■ RECORDS TO USE
⟨

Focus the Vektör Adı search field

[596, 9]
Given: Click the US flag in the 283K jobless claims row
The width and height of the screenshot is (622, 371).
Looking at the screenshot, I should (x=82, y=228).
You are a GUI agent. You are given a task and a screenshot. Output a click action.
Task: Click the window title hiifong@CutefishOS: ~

⟩
⟨

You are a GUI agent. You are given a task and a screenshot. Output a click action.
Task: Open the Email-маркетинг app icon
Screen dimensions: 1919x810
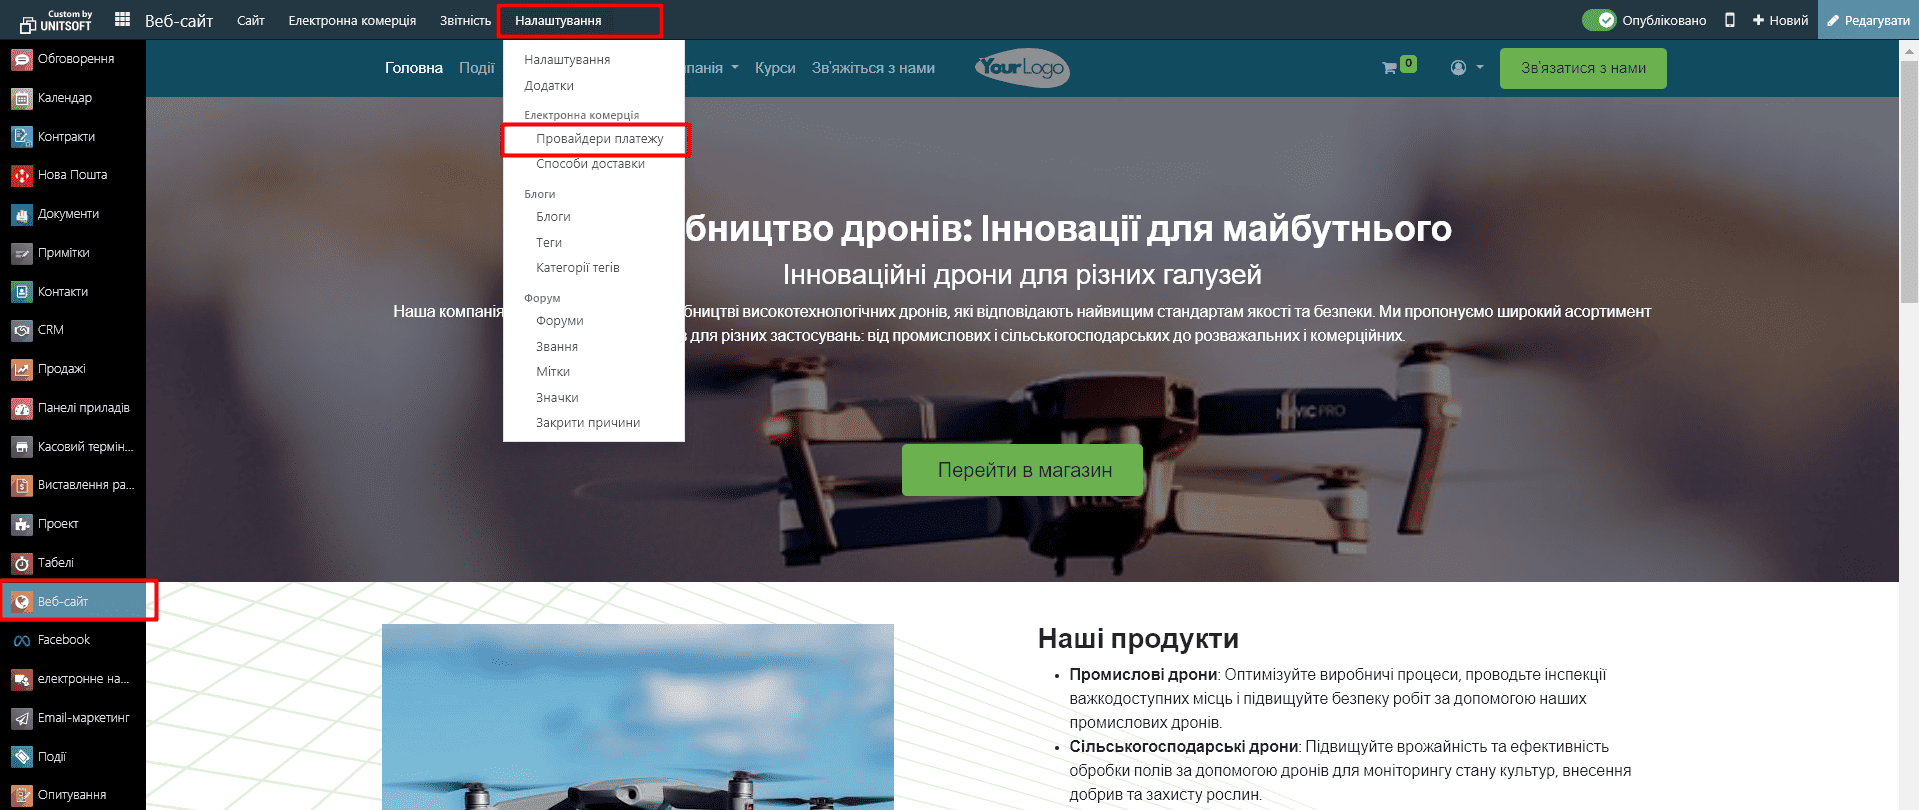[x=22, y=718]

⟩

■ WHAT IS REQUIRED
Using the material above, transcribe exactly the lines from the line with "Given: Click the" to the line with "Task: Click the"; both count, and nothing else goes in.

■ EXERCISE SOLUTION
Given: Click the US flag in the 283K jobless claims row
The width and height of the screenshot is (622, 371).
Looking at the screenshot, I should (x=82, y=228).
You are a GUI agent. You are given a task and a screenshot. Output a click action.
Task: Click the window title hiifong@CutefishOS: ~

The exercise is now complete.